上社御柱に8本の巨木 立科で「本見立て」

(2009年6月19日) 

本見立てで「本宮一之御柱」が決まると、木遣り衆や氏子たちの「ヨイサ、ヨイサ」の声が森に響き渡った=19日午前9時すぎ、北佐久郡立科町

 来春に迫った諏訪大社御柱祭に向け、上社の本宮(諏訪市)と前宮(茅野市)に建てる用材計8本を正式に決める「本見立て」が19日午前、北佐久郡立科町の蓼科山国有林と町有林であった。大社の神職や大総代、諏訪市や茅野市、諏訪郡富士見町、原村の氏子ら総勢約900人が参加。昨年9月に仮見立てを済ませたモミの巨木をあらためて吟味した。

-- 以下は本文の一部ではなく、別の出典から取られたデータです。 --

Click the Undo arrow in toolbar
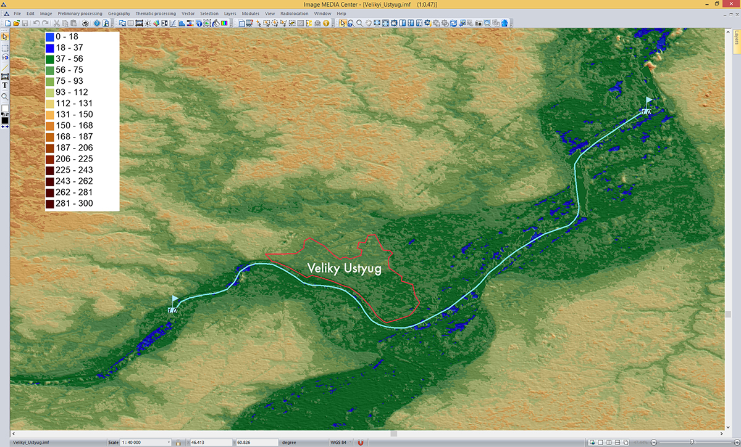The image size is (741, 447). point(36,23)
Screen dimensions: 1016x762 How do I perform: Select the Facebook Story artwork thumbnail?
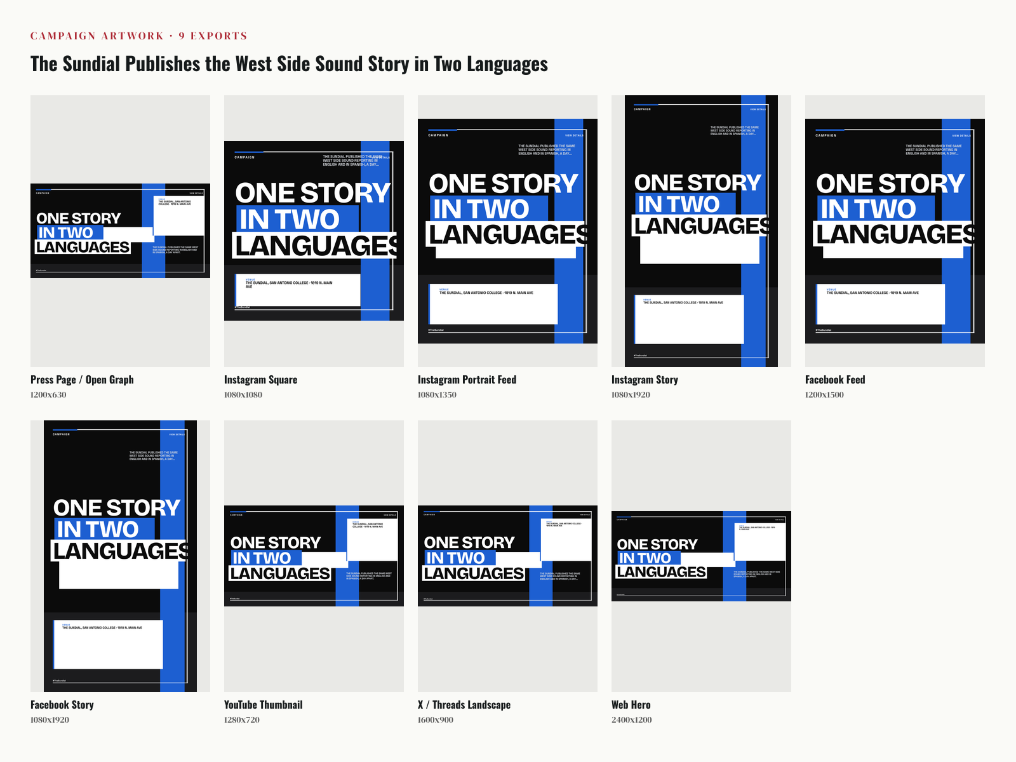point(120,556)
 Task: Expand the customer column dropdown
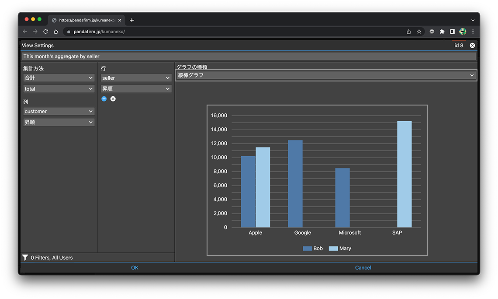[x=59, y=112]
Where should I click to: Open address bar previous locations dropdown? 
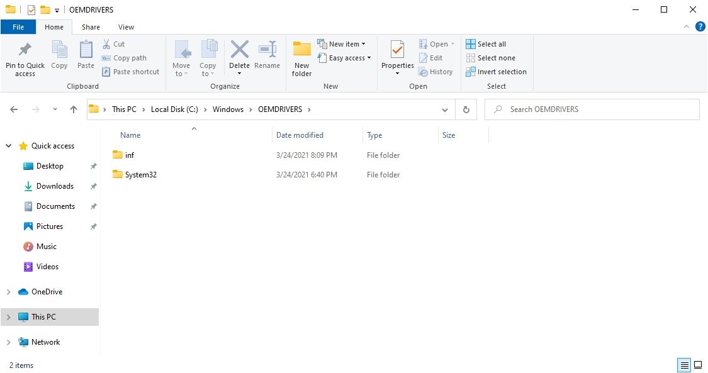click(445, 109)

 8本のうち、目通り周囲が3・36メートルと最も太い「本宮一之御柱」の候補木から順に、大社の平林成元宮司(68)が「お諮り致します」と問い掛けると、周囲の氏子らが一斉に「よーし」と応えた。それぞれの幹に正式決定を示す木札を取り付け、鳥の頭をかたどった鋼製の神器「薙鎌(なぎがま)」を1枚ずつ木づちで打ち付けた。木の前では各市町村の木遣(きやり)保存会員らによる木遣りが高らかに響いた。

 用材を諏訪地方以外から調達するのは、江戸時代以降で初めてとされた前回2004年の御柱祭に続く。伐採は来年3月11日。下社(諏訪郡下諏訪町)の御柱用材は5月3日と今月11日に伐採した。